----- Records shown
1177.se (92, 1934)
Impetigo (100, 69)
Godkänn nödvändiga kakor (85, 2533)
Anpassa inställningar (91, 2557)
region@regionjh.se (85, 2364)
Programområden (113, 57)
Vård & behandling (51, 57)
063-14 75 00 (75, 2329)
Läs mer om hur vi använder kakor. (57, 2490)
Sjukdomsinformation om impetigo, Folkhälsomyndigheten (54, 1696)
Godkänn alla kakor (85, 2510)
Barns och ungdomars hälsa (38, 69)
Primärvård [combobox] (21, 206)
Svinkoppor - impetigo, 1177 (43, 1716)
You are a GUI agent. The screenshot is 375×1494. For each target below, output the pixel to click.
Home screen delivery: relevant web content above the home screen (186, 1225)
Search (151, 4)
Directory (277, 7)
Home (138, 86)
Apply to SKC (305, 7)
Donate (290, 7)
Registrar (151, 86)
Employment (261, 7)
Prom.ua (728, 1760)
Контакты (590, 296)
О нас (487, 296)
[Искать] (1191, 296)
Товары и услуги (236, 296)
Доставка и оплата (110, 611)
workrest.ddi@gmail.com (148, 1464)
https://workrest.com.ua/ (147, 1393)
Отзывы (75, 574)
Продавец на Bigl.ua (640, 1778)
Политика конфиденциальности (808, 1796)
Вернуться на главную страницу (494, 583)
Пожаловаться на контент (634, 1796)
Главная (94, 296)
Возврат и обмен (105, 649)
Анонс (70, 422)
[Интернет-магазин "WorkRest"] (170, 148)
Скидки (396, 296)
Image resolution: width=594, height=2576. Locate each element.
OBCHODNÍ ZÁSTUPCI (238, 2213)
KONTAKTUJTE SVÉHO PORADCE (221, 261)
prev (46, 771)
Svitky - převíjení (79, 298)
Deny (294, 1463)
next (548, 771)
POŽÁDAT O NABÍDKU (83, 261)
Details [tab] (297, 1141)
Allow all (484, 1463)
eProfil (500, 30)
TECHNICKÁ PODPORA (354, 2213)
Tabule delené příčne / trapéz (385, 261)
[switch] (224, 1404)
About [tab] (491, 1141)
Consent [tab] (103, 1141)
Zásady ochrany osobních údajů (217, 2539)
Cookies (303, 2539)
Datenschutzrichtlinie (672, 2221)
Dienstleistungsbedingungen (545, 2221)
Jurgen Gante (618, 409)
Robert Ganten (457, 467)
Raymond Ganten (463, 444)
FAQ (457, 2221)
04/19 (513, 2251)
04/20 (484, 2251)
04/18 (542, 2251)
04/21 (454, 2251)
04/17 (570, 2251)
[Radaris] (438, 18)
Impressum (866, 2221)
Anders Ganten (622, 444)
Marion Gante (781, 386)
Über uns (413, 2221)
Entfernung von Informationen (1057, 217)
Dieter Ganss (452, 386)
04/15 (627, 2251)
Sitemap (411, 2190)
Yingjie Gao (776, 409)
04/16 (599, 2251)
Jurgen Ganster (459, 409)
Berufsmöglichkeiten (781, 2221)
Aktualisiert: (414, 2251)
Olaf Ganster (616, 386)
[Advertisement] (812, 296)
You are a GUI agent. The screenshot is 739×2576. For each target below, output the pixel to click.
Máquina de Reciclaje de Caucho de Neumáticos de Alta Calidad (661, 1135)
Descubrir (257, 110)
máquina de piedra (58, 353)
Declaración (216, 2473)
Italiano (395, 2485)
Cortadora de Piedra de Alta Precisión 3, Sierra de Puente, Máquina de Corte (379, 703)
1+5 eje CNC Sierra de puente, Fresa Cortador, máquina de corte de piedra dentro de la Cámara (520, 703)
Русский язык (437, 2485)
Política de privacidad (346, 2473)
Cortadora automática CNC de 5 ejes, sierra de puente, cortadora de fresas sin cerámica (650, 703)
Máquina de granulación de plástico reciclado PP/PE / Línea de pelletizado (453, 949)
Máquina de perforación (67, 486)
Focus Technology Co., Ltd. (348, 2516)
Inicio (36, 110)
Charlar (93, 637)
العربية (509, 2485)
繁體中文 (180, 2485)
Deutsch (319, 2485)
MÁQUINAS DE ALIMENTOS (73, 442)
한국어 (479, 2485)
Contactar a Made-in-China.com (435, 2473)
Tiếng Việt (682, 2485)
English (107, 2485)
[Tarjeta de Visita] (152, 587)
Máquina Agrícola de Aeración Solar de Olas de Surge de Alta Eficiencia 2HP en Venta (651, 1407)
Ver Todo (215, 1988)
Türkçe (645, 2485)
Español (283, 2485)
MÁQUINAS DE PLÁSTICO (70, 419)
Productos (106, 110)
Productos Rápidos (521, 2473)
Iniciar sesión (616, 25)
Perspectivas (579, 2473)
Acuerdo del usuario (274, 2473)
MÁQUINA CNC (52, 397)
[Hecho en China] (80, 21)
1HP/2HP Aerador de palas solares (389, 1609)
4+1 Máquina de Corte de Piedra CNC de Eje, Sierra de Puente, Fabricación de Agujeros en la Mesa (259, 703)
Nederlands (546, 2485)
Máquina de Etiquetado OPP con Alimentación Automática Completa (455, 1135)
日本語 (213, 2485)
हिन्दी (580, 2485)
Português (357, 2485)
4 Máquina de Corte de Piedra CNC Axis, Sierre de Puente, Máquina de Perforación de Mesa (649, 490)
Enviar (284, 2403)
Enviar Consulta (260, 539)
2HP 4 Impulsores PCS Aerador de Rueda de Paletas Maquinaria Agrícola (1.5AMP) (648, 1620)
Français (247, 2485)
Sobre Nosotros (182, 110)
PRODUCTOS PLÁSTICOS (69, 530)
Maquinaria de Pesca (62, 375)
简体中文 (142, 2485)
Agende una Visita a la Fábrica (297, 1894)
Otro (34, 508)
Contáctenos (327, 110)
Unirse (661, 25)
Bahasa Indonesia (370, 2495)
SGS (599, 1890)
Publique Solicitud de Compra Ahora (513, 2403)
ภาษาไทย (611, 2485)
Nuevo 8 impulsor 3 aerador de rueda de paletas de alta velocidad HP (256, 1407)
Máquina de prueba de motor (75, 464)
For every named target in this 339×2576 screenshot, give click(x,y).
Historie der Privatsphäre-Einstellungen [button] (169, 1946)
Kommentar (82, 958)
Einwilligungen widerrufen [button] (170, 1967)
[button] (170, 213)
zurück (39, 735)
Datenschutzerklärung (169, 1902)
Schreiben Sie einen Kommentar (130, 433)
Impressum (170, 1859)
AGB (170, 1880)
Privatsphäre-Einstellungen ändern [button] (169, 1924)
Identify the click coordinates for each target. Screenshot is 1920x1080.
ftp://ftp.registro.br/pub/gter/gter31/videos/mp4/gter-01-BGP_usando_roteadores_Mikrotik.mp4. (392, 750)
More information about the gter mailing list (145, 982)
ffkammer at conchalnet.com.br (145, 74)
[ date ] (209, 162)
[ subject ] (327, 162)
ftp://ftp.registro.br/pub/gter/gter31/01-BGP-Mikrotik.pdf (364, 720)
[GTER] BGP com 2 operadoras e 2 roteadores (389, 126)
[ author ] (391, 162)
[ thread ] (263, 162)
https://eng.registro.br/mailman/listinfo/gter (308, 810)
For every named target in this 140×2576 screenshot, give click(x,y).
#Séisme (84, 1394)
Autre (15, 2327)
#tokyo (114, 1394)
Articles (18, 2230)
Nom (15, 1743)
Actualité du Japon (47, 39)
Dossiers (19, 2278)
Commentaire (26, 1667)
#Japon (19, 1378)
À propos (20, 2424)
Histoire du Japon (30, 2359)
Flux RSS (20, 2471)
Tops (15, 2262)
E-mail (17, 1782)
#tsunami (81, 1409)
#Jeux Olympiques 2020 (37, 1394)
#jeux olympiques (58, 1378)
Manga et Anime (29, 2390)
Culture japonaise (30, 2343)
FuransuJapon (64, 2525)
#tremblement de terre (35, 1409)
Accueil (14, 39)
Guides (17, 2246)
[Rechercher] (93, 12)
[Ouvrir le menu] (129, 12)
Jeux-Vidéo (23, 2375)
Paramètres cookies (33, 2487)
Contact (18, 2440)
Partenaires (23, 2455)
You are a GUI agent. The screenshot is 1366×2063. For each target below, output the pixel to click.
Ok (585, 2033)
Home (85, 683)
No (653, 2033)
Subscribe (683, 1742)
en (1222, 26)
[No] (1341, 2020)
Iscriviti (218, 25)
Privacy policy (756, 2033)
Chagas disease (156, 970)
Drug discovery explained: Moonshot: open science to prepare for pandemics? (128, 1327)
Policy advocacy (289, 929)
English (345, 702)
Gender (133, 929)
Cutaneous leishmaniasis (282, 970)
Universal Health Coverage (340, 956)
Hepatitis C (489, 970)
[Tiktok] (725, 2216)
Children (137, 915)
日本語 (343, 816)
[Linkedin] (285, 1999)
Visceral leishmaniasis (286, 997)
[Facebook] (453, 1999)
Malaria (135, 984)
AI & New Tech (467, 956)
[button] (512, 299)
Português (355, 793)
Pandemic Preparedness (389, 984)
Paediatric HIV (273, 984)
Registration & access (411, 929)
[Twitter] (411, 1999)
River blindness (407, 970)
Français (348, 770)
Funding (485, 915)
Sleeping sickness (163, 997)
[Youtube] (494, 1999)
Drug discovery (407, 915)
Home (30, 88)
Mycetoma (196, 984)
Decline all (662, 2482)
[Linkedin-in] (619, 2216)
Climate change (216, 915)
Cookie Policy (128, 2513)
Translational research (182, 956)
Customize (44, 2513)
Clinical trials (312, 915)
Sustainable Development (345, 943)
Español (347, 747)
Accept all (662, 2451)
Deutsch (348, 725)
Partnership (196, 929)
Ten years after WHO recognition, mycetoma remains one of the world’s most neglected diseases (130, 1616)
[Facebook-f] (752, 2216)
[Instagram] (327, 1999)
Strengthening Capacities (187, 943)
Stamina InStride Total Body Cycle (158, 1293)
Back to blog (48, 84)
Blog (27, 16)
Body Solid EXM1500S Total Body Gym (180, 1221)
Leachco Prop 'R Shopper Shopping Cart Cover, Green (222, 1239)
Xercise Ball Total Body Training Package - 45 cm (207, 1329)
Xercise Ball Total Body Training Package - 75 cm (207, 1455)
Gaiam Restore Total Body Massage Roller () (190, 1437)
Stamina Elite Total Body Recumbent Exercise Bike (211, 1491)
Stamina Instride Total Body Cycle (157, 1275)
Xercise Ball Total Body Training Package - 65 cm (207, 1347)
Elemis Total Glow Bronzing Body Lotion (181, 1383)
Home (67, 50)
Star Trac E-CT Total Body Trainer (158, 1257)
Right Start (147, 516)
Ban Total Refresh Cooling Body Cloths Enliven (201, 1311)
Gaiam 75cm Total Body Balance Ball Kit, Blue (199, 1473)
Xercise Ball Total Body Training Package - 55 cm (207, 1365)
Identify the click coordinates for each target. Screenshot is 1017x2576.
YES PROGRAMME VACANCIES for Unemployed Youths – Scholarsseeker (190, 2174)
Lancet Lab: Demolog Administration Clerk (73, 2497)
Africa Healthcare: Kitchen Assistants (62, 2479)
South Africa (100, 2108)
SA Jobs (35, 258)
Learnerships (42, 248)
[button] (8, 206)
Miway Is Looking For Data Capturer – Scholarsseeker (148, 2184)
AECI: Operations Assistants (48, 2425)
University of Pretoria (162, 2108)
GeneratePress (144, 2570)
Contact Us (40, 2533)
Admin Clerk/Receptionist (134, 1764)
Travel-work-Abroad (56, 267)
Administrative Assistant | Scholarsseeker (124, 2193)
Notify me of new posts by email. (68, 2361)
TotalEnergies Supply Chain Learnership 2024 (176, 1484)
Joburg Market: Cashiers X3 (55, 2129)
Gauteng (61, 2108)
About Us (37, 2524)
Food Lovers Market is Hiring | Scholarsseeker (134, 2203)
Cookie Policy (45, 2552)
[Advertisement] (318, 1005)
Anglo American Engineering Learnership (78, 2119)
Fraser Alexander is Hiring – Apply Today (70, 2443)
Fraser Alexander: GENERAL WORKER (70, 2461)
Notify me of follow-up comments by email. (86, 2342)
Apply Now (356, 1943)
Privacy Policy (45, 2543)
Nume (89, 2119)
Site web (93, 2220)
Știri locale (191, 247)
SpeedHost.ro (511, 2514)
----------
Above this instruction are the records; retype exactly the lines from the one containing "Universal Health Coverage (340, 956)" up to and including the one containing "Strengthening Capacities (187, 943)".

Universal Health Coverage (340, 956)
Hepatitis C (489, 970)
[Tiktok] (725, 2216)
Children (137, 915)
日本語 (343, 816)
[Linkedin] (285, 1999)
Visceral leishmaniasis (286, 997)
[Facebook] (453, 1999)
Malaria (135, 984)
AI & New Tech (467, 956)
[button] (512, 299)
Português (355, 793)
Pandemic Preparedness (389, 984)
Paediatric HIV (273, 984)
Registration & access (411, 929)
[Twitter] (411, 1999)
River blindness (407, 970)
Français (348, 770)
Funding (485, 915)
Sleeping sickness (163, 997)
[Youtube] (494, 1999)
Drug discovery (407, 915)
Home (30, 88)
Mycetoma (196, 984)
Decline all (662, 2482)
[Linkedin-in] (619, 2216)
Climate change (216, 915)
Cookie Policy (128, 2513)
Translational research (182, 956)
Customize (44, 2513)
Clinical trials (312, 915)
Sustainable Development (345, 943)
Español (347, 747)
Accept all (662, 2451)
Deutsch (348, 725)
Partnership (196, 929)
Ten years after WHO recognition, mycetoma remains one of the world’s most neglected diseases (130, 1616)
[Facebook-f] (752, 2216)
[Instagram] (327, 1999)
Strengthening Capacities (187, 943)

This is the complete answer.